• **EXERCISE DETAILS**: Type out every line below exactly as it reads.

• **SUPPLIED INFORMATION**:
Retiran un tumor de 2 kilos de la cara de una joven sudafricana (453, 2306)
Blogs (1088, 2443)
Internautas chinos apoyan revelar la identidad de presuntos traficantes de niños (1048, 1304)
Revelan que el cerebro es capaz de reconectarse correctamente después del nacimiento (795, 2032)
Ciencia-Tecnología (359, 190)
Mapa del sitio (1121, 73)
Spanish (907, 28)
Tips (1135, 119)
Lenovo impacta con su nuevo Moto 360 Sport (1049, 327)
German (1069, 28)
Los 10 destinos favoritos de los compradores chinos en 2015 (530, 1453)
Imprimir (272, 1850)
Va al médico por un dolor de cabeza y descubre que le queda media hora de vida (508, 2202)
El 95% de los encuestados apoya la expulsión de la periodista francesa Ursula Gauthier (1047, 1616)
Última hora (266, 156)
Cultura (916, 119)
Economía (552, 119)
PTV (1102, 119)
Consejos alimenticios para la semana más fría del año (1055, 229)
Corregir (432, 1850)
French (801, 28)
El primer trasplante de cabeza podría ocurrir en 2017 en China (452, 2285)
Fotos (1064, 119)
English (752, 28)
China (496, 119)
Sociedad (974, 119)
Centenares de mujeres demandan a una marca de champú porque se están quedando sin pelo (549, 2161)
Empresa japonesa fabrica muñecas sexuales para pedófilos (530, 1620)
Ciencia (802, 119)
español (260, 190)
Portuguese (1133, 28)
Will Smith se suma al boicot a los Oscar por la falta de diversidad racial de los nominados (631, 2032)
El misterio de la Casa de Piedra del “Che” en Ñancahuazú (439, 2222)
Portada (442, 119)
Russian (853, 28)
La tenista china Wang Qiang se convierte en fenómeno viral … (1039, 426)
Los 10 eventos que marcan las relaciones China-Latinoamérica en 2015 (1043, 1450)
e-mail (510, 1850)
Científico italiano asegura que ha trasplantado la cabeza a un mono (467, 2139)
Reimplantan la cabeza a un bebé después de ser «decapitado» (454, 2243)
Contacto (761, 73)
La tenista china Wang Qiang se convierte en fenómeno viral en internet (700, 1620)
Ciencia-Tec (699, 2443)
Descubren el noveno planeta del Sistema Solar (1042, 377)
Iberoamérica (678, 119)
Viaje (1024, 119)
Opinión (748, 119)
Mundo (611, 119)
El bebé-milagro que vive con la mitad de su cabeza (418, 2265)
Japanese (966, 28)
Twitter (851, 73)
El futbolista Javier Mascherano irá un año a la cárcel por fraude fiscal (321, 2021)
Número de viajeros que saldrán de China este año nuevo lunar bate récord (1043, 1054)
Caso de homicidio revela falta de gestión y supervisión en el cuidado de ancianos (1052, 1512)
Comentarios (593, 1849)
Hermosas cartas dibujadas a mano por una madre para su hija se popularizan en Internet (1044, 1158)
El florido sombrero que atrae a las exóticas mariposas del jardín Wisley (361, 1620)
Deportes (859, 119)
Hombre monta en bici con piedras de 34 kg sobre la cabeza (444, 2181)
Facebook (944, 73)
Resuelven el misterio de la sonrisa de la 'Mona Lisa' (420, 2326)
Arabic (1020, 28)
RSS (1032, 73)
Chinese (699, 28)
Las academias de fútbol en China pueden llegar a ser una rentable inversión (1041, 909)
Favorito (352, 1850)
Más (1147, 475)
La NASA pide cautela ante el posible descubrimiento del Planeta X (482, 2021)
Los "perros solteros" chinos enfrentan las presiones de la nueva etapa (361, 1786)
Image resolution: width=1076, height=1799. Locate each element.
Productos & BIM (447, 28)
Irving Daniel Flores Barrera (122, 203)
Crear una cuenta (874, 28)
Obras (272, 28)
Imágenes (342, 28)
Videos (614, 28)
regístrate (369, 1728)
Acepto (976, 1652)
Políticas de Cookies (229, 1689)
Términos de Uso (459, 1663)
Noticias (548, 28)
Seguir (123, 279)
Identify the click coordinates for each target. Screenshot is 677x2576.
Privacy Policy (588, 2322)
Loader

• **TASK RESULT**:
Retiran un tumor de 2 kilos de la cara de una joven sudafricana (453, 2306)
Blogs (1088, 2443)
Internautas chinos apoyan revelar la identidad de presuntos traficantes de niños (1048, 1304)
Revelan que el cerebro es capaz de reconectarse correctamente después del nacimiento (795, 2032)
Ciencia-Tecnología (359, 190)
Mapa del sitio (1121, 73)
Spanish (907, 28)
Tips (1135, 119)
Lenovo impacta con su nuevo Moto 360 Sport (1049, 327)
German (1069, 28)
Los 10 destinos favoritos de los compradores chinos en 2015 (530, 1453)
Imprimir (272, 1850)
Va al médico por un dolor de cabeza y descubre que le queda media hora de vida (508, 2202)
El 95% de los encuestados apoya la expulsión de la periodista francesa Ursula Gauthier (1047, 1616)
Última hora (266, 156)
Cultura (916, 119)
Economía (552, 119)
PTV (1102, 119)
Consejos alimenticios para la semana más fría del año (1055, 229)
Corregir (432, 1850)
French (801, 28)
El primer trasplante de cabeza podría ocurrir en 2017 en China (452, 2285)
Fotos (1064, 119)
English (752, 28)
China (496, 119)
Sociedad (974, 119)
Centenares de mujeres demandan a una marca de champú porque se están quedando sin pelo (549, 2161)
Empresa japonesa fabrica muñecas sexuales para pedófilos (530, 1620)
Ciencia (802, 119)
español (260, 190)
Portuguese (1133, 28)
Will Smith se suma al boicot a los Oscar por la falta de diversidad racial de los nominados (631, 2032)
El misterio de la Casa de Piedra del “Che” en Ñancahuazú (439, 2222)
Portada (442, 119)
Russian (853, 28)
La tenista china Wang Qiang se convierte en fenómeno viral … (1039, 426)
Los 10 eventos que marcan las relaciones China-Latinoamérica en 2015 (1043, 1450)
e-mail (510, 1850)
Científico italiano asegura que ha trasplantado la cabeza a un mono (467, 2139)
Reimplantan la cabeza a un bebé después de ser «decapitado» (454, 2243)
Contacto (761, 73)
La tenista china Wang Qiang se convierte en fenómeno viral en internet (700, 1620)
Ciencia-Tec (699, 2443)
Descubren el noveno planeta del Sistema Solar (1042, 377)
Iberoamérica (678, 119)
Viaje (1024, 119)
Opinión (748, 119)
Mundo (611, 119)
El bebé-milagro que vive con la mitad de su cabeza (418, 2265)
Japanese (966, 28)
Twitter (851, 73)
El futbolista Javier Mascherano irá un año a la cárcel por fraude fiscal (321, 2021)
Número de viajeros que saldrán de China este año nuevo lunar bate récord (1043, 1054)
Caso de homicidio revela falta de gestión y supervisión en el cuidado de ancianos (1052, 1512)
Comentarios (593, 1849)
Hermosas cartas dibujadas a mano por una madre para su hija se popularizan en Internet (1044, 1158)
El florido sombrero que atrae a las exóticas mariposas del jardín Wisley (361, 1620)
Deportes (859, 119)
Hombre monta en bici con piedras de 34 kg sobre la cabeza (444, 2181)
Facebook (944, 73)
Resuelven el misterio de la sonrisa de la 'Mona Lisa' (420, 2326)
Arabic (1020, 28)
RSS (1032, 73)
Chinese (699, 28)
Las academias de fútbol en China pueden llegar a ser una rentable inversión (1041, 909)
Favorito (352, 1850)
Más (1147, 475)
La NASA pide cautela ante el posible descubrimiento del Planeta X (482, 2021)
Los "perros solteros" chinos enfrentan las presiones de la nueva etapa (361, 1786)
Image resolution: width=1076, height=1799. Locate each element.
Productos & BIM (447, 28)
Irving Daniel Flores Barrera (122, 203)
Crear una cuenta (874, 28)
Obras (272, 28)
Imágenes (342, 28)
Videos (614, 28)
regístrate (369, 1728)
Acepto (976, 1652)
Políticas de Cookies (229, 1689)
Términos de Uso (459, 1663)
Noticias (548, 28)
Seguir (123, 279)
Identify the click coordinates for each target. Screenshot is 677x2576.
Privacy Policy (588, 2322)
Loader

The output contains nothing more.